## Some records
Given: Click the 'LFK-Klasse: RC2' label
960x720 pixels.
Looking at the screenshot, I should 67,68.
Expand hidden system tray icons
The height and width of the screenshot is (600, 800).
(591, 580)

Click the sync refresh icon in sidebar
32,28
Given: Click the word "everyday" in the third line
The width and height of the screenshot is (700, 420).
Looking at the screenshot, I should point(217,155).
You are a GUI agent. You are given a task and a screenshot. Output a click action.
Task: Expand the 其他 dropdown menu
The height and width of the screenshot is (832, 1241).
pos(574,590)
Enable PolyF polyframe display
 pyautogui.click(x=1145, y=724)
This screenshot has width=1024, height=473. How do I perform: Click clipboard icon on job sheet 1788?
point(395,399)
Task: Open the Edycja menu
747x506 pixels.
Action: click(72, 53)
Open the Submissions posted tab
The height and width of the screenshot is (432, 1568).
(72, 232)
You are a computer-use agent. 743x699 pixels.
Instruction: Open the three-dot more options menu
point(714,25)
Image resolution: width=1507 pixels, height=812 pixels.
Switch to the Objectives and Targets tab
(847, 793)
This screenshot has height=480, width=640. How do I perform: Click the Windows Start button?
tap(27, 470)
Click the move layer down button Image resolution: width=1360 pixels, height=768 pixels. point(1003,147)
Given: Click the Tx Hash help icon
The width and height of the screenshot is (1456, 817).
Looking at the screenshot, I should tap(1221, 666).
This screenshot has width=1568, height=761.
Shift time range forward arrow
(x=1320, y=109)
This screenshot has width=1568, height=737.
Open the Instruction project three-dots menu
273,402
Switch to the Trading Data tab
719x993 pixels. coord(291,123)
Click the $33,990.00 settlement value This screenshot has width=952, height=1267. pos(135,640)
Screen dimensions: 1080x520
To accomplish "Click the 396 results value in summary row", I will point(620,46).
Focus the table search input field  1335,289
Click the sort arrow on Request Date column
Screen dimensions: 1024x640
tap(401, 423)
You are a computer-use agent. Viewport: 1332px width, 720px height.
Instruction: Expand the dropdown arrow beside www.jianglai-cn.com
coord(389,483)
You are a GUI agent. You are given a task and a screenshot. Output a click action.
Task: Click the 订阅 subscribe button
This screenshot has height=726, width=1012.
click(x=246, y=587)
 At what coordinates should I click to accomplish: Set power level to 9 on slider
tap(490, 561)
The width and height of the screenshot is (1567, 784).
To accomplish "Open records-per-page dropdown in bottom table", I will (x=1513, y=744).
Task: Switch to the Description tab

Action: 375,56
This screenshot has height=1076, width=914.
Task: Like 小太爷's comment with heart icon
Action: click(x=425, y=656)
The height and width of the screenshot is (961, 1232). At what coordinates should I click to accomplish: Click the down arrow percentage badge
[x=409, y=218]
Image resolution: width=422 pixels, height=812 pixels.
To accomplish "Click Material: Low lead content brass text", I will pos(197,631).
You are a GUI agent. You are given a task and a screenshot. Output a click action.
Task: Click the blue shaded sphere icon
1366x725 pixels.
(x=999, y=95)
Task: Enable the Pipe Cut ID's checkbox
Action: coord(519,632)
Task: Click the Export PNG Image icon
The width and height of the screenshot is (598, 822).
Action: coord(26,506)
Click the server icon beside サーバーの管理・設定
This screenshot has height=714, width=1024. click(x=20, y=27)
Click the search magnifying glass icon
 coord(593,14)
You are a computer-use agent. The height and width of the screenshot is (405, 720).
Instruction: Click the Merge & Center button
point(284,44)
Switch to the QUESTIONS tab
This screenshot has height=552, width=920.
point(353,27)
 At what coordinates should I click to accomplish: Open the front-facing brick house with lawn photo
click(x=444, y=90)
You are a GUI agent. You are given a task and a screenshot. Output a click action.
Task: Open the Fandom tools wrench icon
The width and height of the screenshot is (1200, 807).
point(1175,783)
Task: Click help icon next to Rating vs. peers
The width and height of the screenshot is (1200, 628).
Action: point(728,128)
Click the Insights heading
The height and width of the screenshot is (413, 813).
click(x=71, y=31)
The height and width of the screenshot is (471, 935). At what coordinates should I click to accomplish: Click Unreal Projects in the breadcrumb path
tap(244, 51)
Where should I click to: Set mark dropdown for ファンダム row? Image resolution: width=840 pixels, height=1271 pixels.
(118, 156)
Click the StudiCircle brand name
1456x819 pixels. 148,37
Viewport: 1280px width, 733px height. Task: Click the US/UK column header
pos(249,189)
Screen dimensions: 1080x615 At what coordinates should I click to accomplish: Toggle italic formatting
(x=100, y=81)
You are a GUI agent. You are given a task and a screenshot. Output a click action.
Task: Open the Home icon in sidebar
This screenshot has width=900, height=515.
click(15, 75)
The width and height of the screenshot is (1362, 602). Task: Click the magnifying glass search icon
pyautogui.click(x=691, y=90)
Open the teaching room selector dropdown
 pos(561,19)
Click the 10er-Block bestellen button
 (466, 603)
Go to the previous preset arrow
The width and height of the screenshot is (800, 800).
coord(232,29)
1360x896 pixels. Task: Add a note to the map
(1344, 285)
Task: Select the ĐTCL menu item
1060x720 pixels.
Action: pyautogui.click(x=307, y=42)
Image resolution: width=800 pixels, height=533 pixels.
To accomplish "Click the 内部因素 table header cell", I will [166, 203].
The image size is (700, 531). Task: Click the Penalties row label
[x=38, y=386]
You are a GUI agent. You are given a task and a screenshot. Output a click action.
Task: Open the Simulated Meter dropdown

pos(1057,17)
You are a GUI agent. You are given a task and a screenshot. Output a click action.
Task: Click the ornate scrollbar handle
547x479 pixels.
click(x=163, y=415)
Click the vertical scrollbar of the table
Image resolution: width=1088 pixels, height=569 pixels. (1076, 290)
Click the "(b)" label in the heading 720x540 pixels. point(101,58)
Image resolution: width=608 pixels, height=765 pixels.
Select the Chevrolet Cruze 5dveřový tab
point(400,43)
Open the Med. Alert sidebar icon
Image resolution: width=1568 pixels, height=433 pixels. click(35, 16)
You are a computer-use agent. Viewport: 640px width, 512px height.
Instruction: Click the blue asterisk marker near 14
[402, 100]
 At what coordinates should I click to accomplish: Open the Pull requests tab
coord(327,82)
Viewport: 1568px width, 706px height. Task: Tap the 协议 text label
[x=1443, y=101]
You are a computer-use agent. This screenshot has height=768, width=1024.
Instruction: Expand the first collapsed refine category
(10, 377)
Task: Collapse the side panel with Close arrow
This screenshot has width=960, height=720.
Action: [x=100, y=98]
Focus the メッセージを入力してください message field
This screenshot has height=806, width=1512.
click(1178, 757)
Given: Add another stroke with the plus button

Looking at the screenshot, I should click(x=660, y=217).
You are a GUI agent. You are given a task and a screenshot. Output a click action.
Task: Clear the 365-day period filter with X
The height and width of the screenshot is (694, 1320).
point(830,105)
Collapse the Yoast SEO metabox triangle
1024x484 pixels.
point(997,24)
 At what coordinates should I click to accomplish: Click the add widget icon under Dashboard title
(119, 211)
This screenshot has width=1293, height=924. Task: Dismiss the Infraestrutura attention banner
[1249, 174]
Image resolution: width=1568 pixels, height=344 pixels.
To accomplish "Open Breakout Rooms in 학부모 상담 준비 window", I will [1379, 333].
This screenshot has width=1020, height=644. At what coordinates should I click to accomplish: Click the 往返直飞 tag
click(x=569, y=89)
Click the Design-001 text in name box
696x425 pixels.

## Exercise
Print all of the records above again, with every line reproduced as it stands.

## Solved exercise
Given: Click the 'LFK-Klasse: RC2' label
960x720 pixels.
Looking at the screenshot, I should 67,68.
Expand hidden system tray icons
The height and width of the screenshot is (600, 800).
(591, 580)

Click the sync refresh icon in sidebar
32,28
Given: Click the word "everyday" in the third line
The width and height of the screenshot is (700, 420).
Looking at the screenshot, I should point(217,155).
You are a GUI agent. You are given a task and a screenshot. Output a click action.
Task: Expand the 其他 dropdown menu
The height and width of the screenshot is (832, 1241).
pos(574,590)
Enable PolyF polyframe display
 pyautogui.click(x=1145, y=724)
This screenshot has width=1024, height=473. How do I perform: Click clipboard icon on job sheet 1788?
point(395,399)
Task: Open the Edycja menu
747x506 pixels.
Action: click(72, 53)
Open the Submissions posted tab
The height and width of the screenshot is (432, 1568).
(72, 232)
You are a computer-use agent. 743x699 pixels.
Instruction: Open the three-dot more options menu
point(714,25)
Image resolution: width=1507 pixels, height=812 pixels.
Switch to the Objectives and Targets tab
(847, 793)
This screenshot has height=480, width=640. How do I perform: Click the Windows Start button?
tap(27, 470)
Click the move layer down button Image resolution: width=1360 pixels, height=768 pixels. point(1003,147)
Given: Click the Tx Hash help icon
The width and height of the screenshot is (1456, 817).
Looking at the screenshot, I should tap(1221, 666).
This screenshot has width=1568, height=761.
Shift time range forward arrow
(x=1320, y=109)
This screenshot has width=1568, height=737.
Open the Instruction project three-dots menu
273,402
Switch to the Trading Data tab
719x993 pixels. coord(291,123)
Click the $33,990.00 settlement value This screenshot has width=952, height=1267. pos(135,640)
Screen dimensions: 1080x520
To accomplish "Click the 396 results value in summary row", I will point(620,46).
Focus the table search input field  1335,289
Click the sort arrow on Request Date column
Screen dimensions: 1024x640
tap(401, 423)
You are a computer-use agent. Viewport: 1332px width, 720px height.
Instruction: Expand the dropdown arrow beside www.jianglai-cn.com
coord(389,483)
You are a GUI agent. You are given a task and a screenshot. Output a click action.
Task: Click the 订阅 subscribe button
This screenshot has height=726, width=1012.
click(x=246, y=587)
 At what coordinates should I click to accomplish: Set power level to 9 on slider
tap(490, 561)
The width and height of the screenshot is (1567, 784).
To accomplish "Open records-per-page dropdown in bottom table", I will (x=1513, y=744).
Task: Switch to the Description tab

Action: 375,56
This screenshot has height=1076, width=914.
Task: Like 小太爷's comment with heart icon
Action: click(x=425, y=656)
The height and width of the screenshot is (961, 1232). At what coordinates should I click to accomplish: Click the down arrow percentage badge
[x=409, y=218]
Image resolution: width=422 pixels, height=812 pixels.
To accomplish "Click Material: Low lead content brass text", I will pos(197,631).
You are a GUI agent. You are given a task and a screenshot. Output a click action.
Task: Click the blue shaded sphere icon
1366x725 pixels.
(x=999, y=95)
Task: Enable the Pipe Cut ID's checkbox
Action: coord(519,632)
Task: Click the Export PNG Image icon
The width and height of the screenshot is (598, 822).
Action: coord(26,506)
Click the server icon beside サーバーの管理・設定
This screenshot has height=714, width=1024. click(x=20, y=27)
Click the search magnifying glass icon
 coord(593,14)
You are a computer-use agent. The height and width of the screenshot is (405, 720).
Instruction: Click the Merge & Center button
point(284,44)
Switch to the QUESTIONS tab
This screenshot has height=552, width=920.
point(353,27)
 At what coordinates should I click to accomplish: Open the front-facing brick house with lawn photo
click(x=444, y=90)
You are a GUI agent. You are given a task and a screenshot. Output a click action.
Task: Open the Fandom tools wrench icon
The width and height of the screenshot is (1200, 807).
point(1175,783)
Task: Click help icon next to Rating vs. peers
The width and height of the screenshot is (1200, 628).
Action: point(728,128)
Click the Insights heading
The height and width of the screenshot is (413, 813).
click(x=71, y=31)
The height and width of the screenshot is (471, 935). At what coordinates should I click to accomplish: Click Unreal Projects in the breadcrumb path
tap(244, 51)
Where should I click to: Set mark dropdown for ファンダム row? Image resolution: width=840 pixels, height=1271 pixels.
(118, 156)
Click the StudiCircle brand name
1456x819 pixels. 148,37
Viewport: 1280px width, 733px height. Task: Click the US/UK column header
pos(249,189)
Screen dimensions: 1080x615 At what coordinates should I click to accomplish: Toggle italic formatting
(x=100, y=81)
You are a GUI agent. You are given a task and a screenshot. Output a click action.
Task: Open the Home icon in sidebar
This screenshot has width=900, height=515.
click(15, 75)
The width and height of the screenshot is (1362, 602). Task: Click the magnifying glass search icon
pyautogui.click(x=691, y=90)
Open the teaching room selector dropdown
 pos(561,19)
Click the 10er-Block bestellen button
 (466, 603)
Go to the previous preset arrow
The width and height of the screenshot is (800, 800).
coord(232,29)
1360x896 pixels. Task: Add a note to the map
(1344, 285)
Task: Select the ĐTCL menu item
1060x720 pixels.
Action: pyautogui.click(x=307, y=42)
Image resolution: width=800 pixels, height=533 pixels.
To accomplish "Click the 内部因素 table header cell", I will [166, 203].
The image size is (700, 531). Task: Click the Penalties row label
[x=38, y=386]
You are a GUI agent. You are given a task and a screenshot. Output a click action.
Task: Open the Simulated Meter dropdown

pos(1057,17)
You are a GUI agent. You are given a task and a screenshot. Output a click action.
Task: Click the ornate scrollbar handle
547x479 pixels.
click(x=163, y=415)
Click the vertical scrollbar of the table
Image resolution: width=1088 pixels, height=569 pixels. (1076, 290)
Click the "(b)" label in the heading 720x540 pixels. point(101,58)
Image resolution: width=608 pixels, height=765 pixels.
Select the Chevrolet Cruze 5dveřový tab
point(400,43)
Open the Med. Alert sidebar icon
Image resolution: width=1568 pixels, height=433 pixels. click(35, 16)
You are a computer-use agent. Viewport: 640px width, 512px height.
Instruction: Click the blue asterisk marker near 14
[402, 100]
 At what coordinates should I click to accomplish: Open the Pull requests tab
coord(327,82)
Viewport: 1568px width, 706px height. Task: Tap the 协议 text label
[x=1443, y=101]
You are a computer-use agent. This screenshot has height=768, width=1024.
Instruction: Expand the first collapsed refine category
(10, 377)
Task: Collapse the side panel with Close arrow
This screenshot has width=960, height=720.
Action: [x=100, y=98]
Focus the メッセージを入力してください message field
This screenshot has height=806, width=1512.
click(1178, 757)
Given: Add another stroke with the plus button

Looking at the screenshot, I should click(x=660, y=217).
You are a GUI agent. You are given a task and a screenshot. Output a click action.
Task: Clear the 365-day period filter with X
The height and width of the screenshot is (694, 1320).
point(830,105)
Collapse the Yoast SEO metabox triangle
1024x484 pixels.
point(997,24)
 At what coordinates should I click to accomplish: Click the add widget icon under Dashboard title
(119, 211)
This screenshot has width=1293, height=924. Task: Dismiss the Infraestrutura attention banner
[1249, 174]
Image resolution: width=1568 pixels, height=344 pixels.
To accomplish "Open Breakout Rooms in 학부모 상담 준비 window", I will [1379, 333].
This screenshot has width=1020, height=644. At what coordinates should I click to accomplish: Click the 往返直飞 tag
click(x=569, y=89)
Click the Design-001 text in name box
696x425 pixels.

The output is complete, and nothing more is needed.